Methods: CP was acquired intraoperatively in patients undergoing intraventricular surgery. Specimens underwent single-cell RNA sequencing (n=9) and immunohistochemistry (n=15). CP epithelial cells (CPEC) were cultured in a two-chamber Transwell system. Lentiviral knockdown of SLC4A10 was performed, followed by Western blot and immunofluorescence to validate and characterize the knockdown. Fluorescent dextran was used to measure fluid production in wildtype and SLC4A10 knockdown conditions (n=10).

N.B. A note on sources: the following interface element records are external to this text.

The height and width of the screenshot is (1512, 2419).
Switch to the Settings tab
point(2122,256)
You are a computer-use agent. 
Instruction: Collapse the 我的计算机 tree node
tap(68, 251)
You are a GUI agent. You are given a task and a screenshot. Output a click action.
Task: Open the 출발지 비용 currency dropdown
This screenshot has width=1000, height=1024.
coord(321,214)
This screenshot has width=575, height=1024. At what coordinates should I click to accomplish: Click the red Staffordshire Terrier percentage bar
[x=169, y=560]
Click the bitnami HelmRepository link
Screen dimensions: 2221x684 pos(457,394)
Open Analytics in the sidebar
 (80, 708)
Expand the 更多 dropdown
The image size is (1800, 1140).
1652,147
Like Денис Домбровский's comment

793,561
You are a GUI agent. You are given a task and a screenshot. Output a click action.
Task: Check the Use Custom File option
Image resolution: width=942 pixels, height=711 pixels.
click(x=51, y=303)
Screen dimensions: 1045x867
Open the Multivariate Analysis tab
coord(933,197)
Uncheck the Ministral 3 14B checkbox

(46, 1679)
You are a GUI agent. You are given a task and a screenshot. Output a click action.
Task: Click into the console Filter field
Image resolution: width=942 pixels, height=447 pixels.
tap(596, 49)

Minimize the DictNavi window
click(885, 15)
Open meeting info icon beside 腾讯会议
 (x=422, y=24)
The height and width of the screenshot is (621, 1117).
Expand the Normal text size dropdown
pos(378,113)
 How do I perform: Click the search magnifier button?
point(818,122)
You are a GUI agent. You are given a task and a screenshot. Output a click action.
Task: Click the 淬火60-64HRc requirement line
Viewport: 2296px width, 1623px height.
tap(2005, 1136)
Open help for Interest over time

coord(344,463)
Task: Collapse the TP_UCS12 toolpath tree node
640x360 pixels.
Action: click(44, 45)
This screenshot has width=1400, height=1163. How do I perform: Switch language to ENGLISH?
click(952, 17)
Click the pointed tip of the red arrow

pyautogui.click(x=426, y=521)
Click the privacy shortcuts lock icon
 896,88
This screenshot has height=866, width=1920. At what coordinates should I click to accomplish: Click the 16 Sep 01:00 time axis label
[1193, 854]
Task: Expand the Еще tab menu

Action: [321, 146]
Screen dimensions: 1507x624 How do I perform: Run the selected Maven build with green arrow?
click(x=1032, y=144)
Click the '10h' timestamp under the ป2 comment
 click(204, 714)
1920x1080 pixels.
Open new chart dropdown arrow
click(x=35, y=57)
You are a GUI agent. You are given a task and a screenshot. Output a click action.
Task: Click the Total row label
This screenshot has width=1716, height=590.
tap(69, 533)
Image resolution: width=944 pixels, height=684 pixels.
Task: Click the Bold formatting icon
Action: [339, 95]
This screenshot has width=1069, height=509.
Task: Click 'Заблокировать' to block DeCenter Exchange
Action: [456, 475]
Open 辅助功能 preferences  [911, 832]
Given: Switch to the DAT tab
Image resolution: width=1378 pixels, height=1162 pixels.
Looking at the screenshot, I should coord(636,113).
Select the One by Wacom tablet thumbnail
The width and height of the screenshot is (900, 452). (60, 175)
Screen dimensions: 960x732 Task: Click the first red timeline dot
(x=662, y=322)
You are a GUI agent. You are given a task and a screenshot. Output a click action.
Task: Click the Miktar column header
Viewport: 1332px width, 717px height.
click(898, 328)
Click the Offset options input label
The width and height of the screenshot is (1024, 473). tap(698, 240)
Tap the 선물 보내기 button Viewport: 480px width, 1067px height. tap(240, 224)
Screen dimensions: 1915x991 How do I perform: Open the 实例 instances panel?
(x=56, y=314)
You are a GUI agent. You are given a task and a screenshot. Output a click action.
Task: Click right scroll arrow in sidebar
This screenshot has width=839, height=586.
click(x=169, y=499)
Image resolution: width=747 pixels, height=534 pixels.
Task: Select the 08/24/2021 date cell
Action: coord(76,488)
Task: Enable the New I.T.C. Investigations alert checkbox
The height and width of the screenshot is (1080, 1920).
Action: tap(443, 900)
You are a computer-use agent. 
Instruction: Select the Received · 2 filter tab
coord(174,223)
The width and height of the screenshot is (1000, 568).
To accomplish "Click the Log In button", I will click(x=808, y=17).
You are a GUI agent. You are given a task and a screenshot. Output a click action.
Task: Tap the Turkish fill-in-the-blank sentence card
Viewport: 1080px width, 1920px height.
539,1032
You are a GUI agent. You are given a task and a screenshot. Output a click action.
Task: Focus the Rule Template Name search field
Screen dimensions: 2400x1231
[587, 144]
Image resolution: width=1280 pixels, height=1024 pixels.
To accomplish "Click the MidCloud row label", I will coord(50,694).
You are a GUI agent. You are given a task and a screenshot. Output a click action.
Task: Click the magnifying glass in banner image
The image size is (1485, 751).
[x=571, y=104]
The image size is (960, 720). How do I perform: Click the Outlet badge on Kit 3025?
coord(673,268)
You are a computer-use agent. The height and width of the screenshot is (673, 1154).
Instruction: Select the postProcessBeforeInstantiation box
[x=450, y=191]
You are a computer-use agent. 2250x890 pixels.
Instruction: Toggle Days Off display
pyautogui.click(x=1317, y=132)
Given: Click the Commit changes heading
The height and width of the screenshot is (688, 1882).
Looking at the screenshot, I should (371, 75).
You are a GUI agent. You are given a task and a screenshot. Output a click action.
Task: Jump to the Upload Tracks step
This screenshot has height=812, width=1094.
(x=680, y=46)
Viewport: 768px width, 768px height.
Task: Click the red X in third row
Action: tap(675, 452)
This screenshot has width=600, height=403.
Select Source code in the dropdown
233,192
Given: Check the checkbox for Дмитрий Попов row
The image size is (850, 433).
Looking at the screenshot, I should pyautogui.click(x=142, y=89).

Results: CP sampling was safe and feasible in all patients. Specimens had classic morphology on H&E with positive transthyretin (TTR) staining. Single-cell analysis of CPEC demonstrated strong expression of sodium transporters and aquaporins including ATP1A1, NKCC1, AQP1 and SLC4A10. Immunohistochemistry showed strong expression of Na+/K+ ATPase, NKCC1 and AQP1 on the apical surface. The Na+/HCO3- co-transporter SLC4A10 was the primary basolateral sodium transporter and is hypothesized to be responsible for replenishing the intracellular sodium gradient which drives CSF production. CPEC were cultured on the Transwell model to confluence with positive TTR and SLC4A10 immunofluorescence. As no selective SLC4A10 small molecule inhibitor currently exists, lentiviral knockdown of SLC4A10 reduced fluid secretion by 40% compared to wildtype CPEC cells in the transwell model (p<0.0001).

Conclusions: To the best of our knowledge, we have compiled one of the largest single-cell databases of human CP and developed a functional, in vitro model of human CP capable of secreting fluid. We identify the Na+/HCO3- co-transporter SLC4A10 as a key basolateral sodium transporter responsible for replenishing the intracellular Na+ gradient that drives CSF secretion and find that its knockdown significantly reduces CSF secretion. Development of a novel SLC4A10 inhibitor may reduce CSF secretion, potentially offering the first pharmacologic therapy for hydrocephalus and making invasive ventricular shunting procedures obsolete.